The fact that I am an introvert helps me not to be obsessed with Twitter. Some people just want to be exposed to the entire world that is why they are on Twitter 24/7 (I am not even sure whether they sleep or not). They tweet about their breakfasts, lunches and dinners, about every grocery trip and every cup of tea or coffee that they drink, some of them even say when they go to the bathroom. If you are like me then you are lucky because you can only benefit from twitter without getting addicted to it.
- Join online training programs, webinars, conferences, online parties. You can do almost anything online today. No matter what you are interested in you can find a community of same-minded people online who would be happy to talk to you. A lot of times these communities have their own online parties, webinars or they join some training program. As a mom of twins I am a part of TwitterMoms and TwinHappy and these are fun communities for moms and even dads. You can find a lot of social networks and even create your own at Ning.com. Follow your interests and expand them online!

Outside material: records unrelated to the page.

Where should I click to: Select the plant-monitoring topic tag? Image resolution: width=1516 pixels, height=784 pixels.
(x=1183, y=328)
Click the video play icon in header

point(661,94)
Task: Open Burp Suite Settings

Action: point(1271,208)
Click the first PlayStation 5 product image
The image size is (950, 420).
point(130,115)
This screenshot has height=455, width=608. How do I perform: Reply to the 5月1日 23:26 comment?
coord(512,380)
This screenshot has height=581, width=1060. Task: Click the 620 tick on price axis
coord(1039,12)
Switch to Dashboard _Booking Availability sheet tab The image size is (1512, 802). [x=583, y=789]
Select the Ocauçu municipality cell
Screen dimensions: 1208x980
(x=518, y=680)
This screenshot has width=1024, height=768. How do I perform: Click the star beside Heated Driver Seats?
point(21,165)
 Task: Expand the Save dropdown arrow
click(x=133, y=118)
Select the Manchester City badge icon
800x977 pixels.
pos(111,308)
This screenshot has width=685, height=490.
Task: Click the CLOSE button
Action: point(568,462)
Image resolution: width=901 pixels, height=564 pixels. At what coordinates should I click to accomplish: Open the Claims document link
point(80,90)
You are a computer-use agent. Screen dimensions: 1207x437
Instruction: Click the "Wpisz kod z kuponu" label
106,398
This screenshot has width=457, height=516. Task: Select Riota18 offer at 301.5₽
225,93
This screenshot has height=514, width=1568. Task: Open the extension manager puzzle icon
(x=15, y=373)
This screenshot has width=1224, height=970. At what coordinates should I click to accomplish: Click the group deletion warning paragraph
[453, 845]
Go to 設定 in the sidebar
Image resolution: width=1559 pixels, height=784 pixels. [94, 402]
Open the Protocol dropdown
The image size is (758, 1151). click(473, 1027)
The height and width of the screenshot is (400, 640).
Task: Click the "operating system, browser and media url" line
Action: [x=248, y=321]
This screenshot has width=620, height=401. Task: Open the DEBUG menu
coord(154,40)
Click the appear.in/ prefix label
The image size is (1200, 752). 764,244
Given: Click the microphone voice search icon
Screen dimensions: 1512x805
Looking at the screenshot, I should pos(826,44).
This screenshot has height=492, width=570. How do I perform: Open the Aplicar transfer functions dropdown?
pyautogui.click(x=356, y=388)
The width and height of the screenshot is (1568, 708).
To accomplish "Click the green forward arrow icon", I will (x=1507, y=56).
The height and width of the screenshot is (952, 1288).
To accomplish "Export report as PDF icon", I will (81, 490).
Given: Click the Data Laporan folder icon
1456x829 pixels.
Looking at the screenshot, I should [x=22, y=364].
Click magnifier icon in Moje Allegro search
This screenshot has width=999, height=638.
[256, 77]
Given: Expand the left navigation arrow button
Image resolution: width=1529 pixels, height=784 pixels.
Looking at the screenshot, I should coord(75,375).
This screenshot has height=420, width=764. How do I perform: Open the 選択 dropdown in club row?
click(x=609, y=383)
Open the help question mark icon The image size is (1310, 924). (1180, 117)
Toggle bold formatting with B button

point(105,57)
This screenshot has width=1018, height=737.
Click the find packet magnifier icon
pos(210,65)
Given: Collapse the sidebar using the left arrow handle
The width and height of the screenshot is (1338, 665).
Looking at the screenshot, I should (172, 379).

- Discover social media. You can stay up-to-date on everything you are interested in by joining social media sites like StumbleUpon, Digg, Delicious and Facebook of course. Establish your online presence and learn to communicate with people online, share your thoughts and your opinion. The worst thing that can happen to you is that people won’t pay any attention to you which is not a big deal in my opinion.
- Start your own blog. Once you are comfortable with the first 7 steps and you want to try something else you can create your own blog. I know that blogging is not for everyone but it’s a great tool of self-improvement. You will learn to find topics that people are interested in and you will feel the excitement of sharing your knowledge with the rest of the world (even if at first the rest of the world is only your cat). Blogging is a daring adventure for everyone who is afraid of talking to people. Blogging is the ultimate tool to break that shell that hides you from the outside world.
I know that my online life has helped me to become a better person. The online community has taught me a lot, it helped me to be more confident and more open with other people. I am not afraid of talking to strangers anymore and I am even doing better with phone calls Do you think you can benefit from it too?